Task objective: Give back every one of the rows below word for word, and leave the pictures out.

Input data:
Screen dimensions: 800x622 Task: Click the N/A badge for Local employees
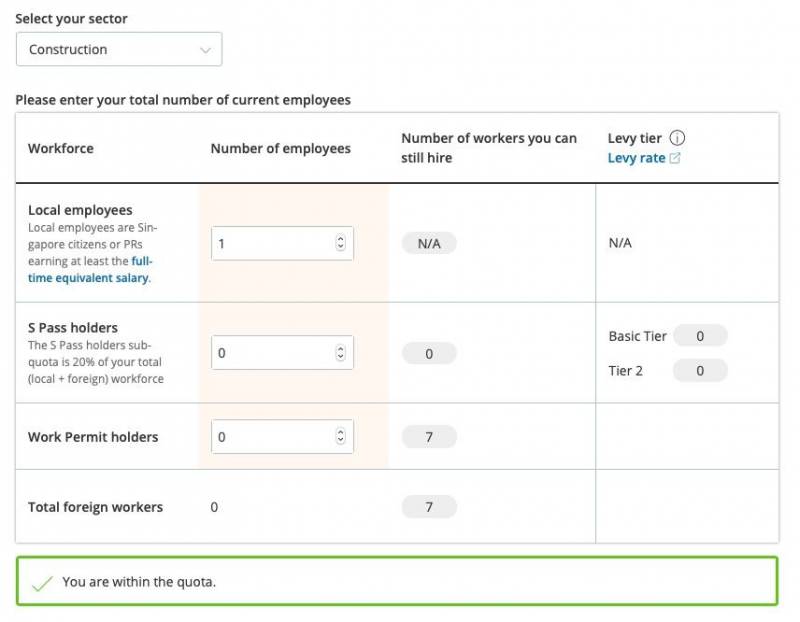(x=429, y=243)
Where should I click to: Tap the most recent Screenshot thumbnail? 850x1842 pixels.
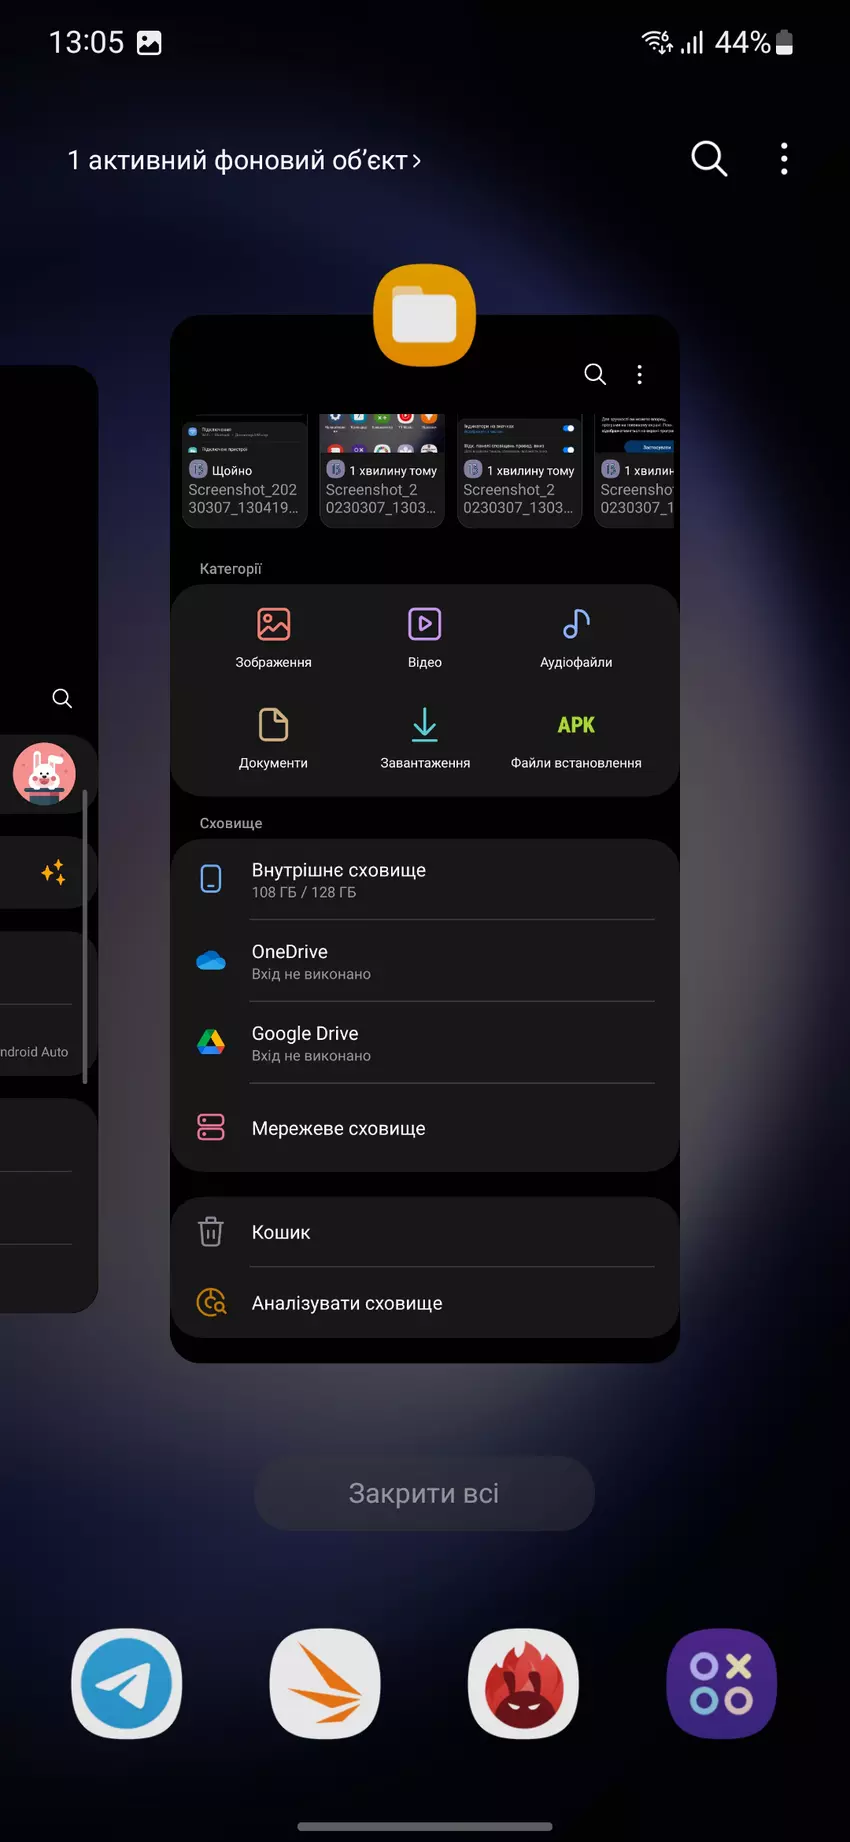click(x=244, y=472)
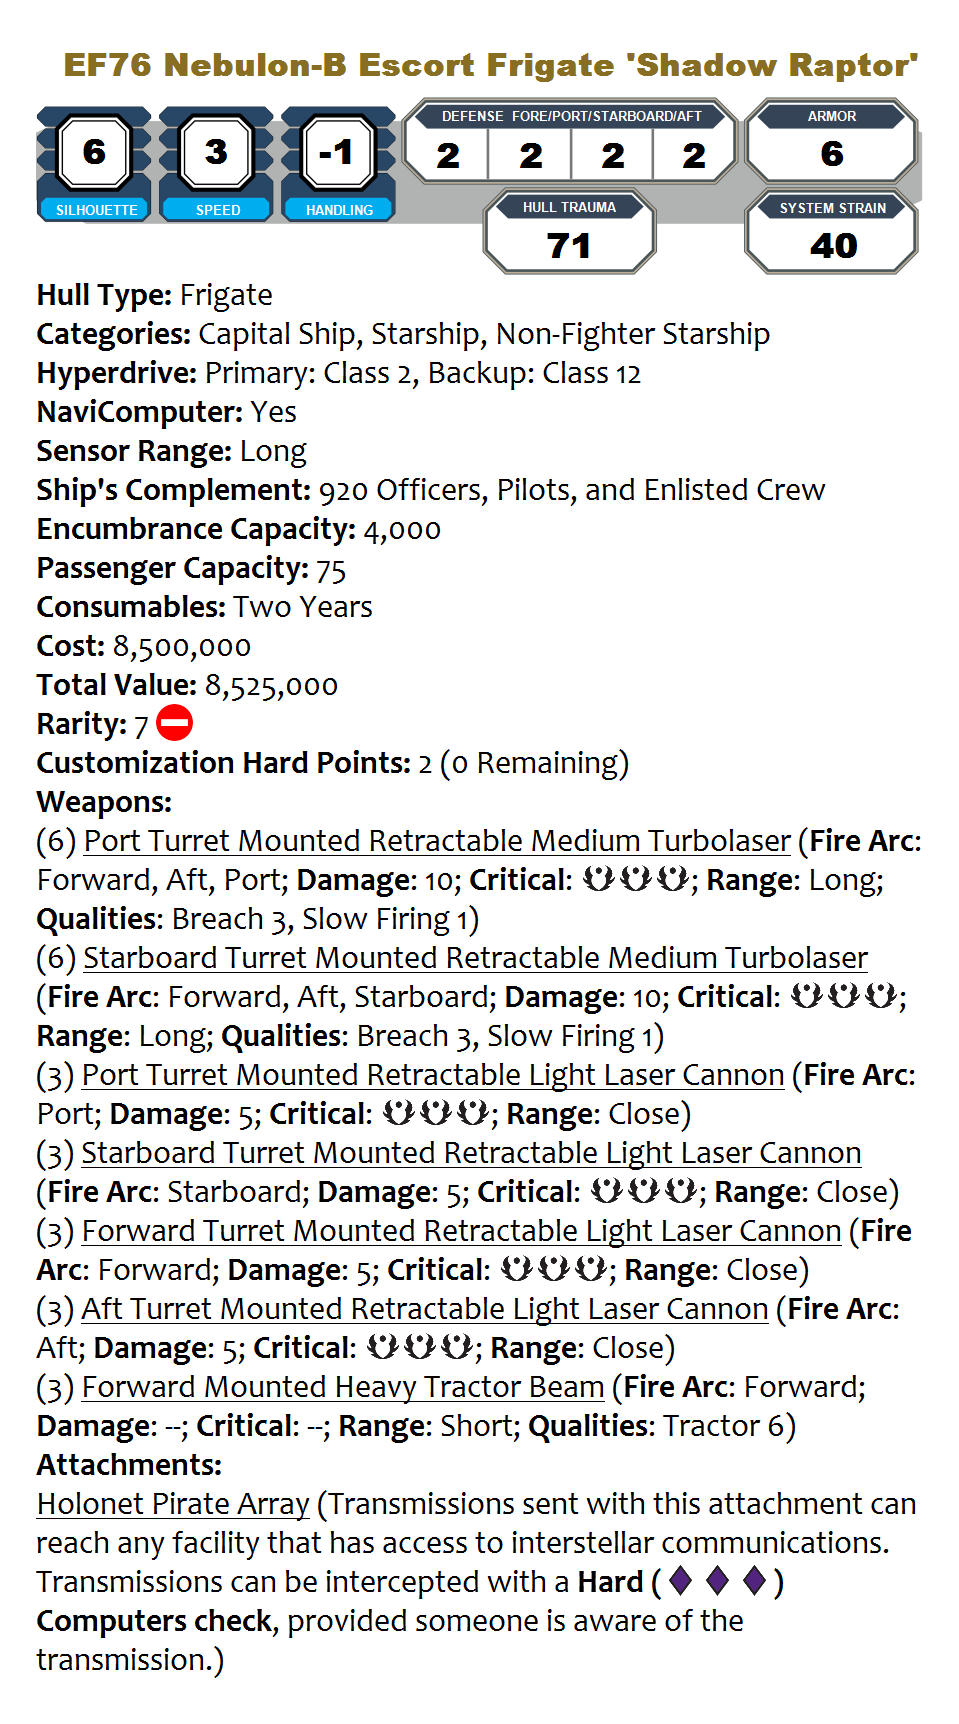Click the Hull Trauma value box
The image size is (959, 1724).
point(569,234)
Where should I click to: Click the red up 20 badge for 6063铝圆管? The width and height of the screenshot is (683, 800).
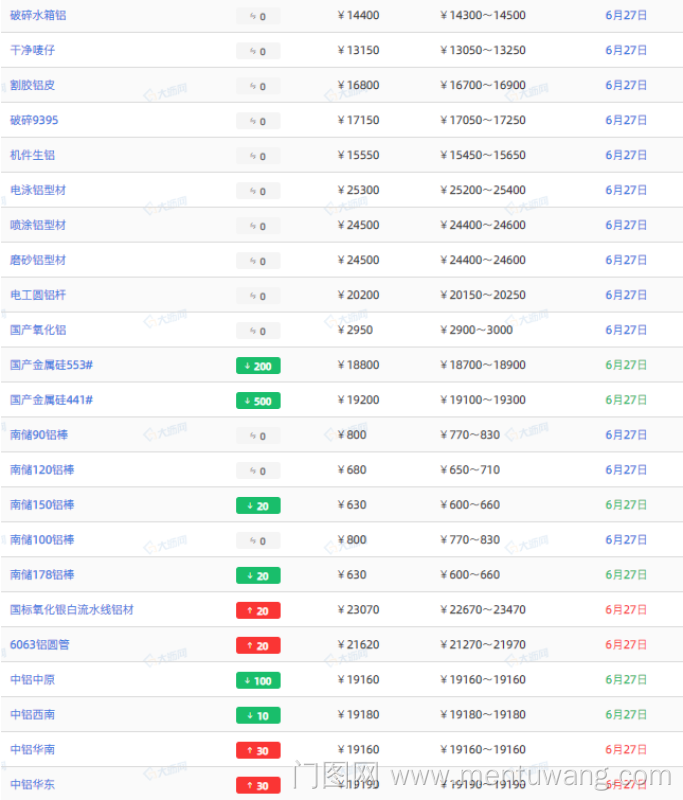click(x=258, y=646)
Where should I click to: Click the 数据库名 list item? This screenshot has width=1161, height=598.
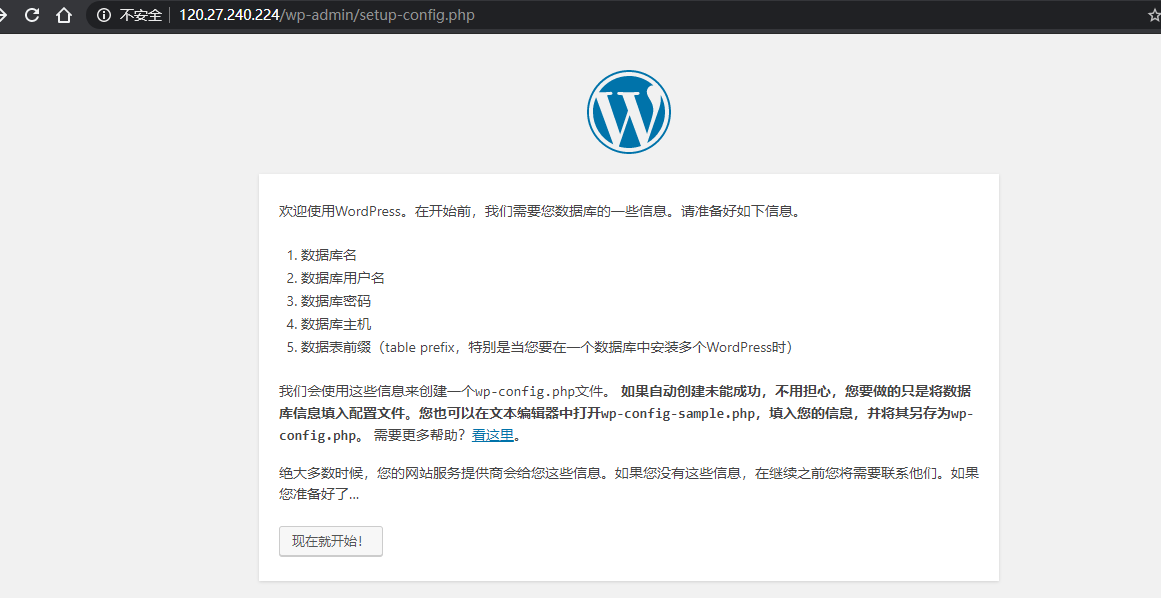(329, 255)
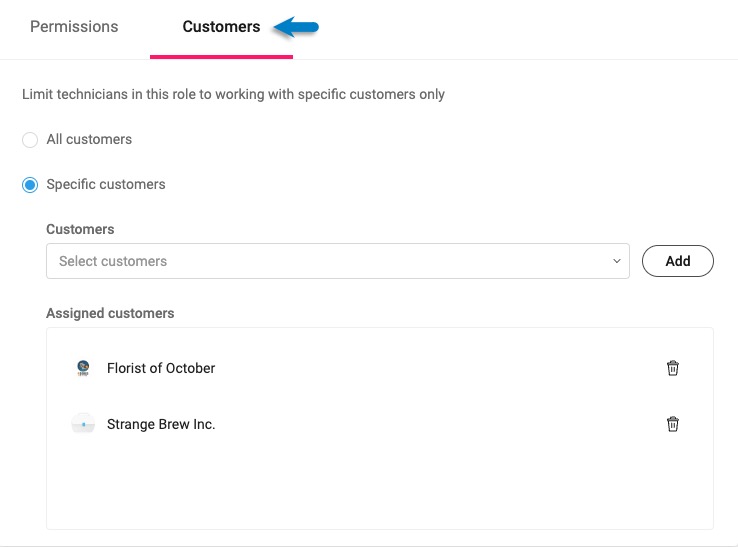
Task: Click the Strange Brew Inc. logo
Action: coord(83,424)
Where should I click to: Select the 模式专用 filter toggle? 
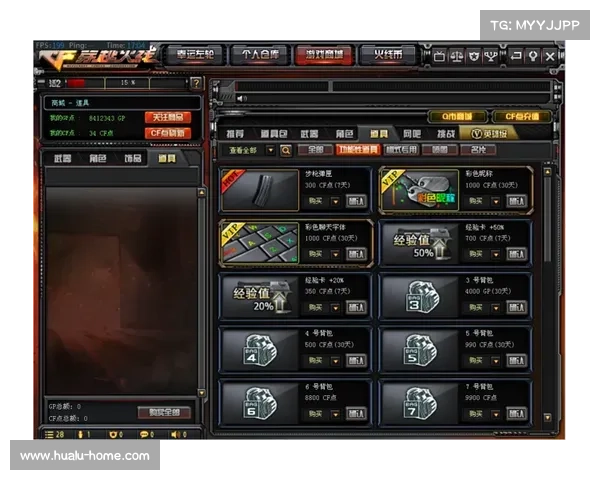click(x=401, y=150)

Task solution:
Screen dimensions: 800x622 Task: Click the N/A badge for Local employees
(x=429, y=243)
Where should I click to: Tap the most recent Screenshot thumbnail? 850x1842 pixels.
click(x=244, y=472)
Click the Hull Trauma value box
The image size is (959, 1724).
point(569,234)
Where should I click to: Click the red up 20 badge for 6063铝圆管? The width and height of the screenshot is (683, 800).
click(x=258, y=646)
Where should I click to: Click the 数据库名 list item? This screenshot has width=1161, height=598.
(329, 255)
Task: Click the Strange Brew Inc. logo
Action: coord(83,424)
Where should I click to: Select the 模式专用 filter toggle? 
click(x=401, y=150)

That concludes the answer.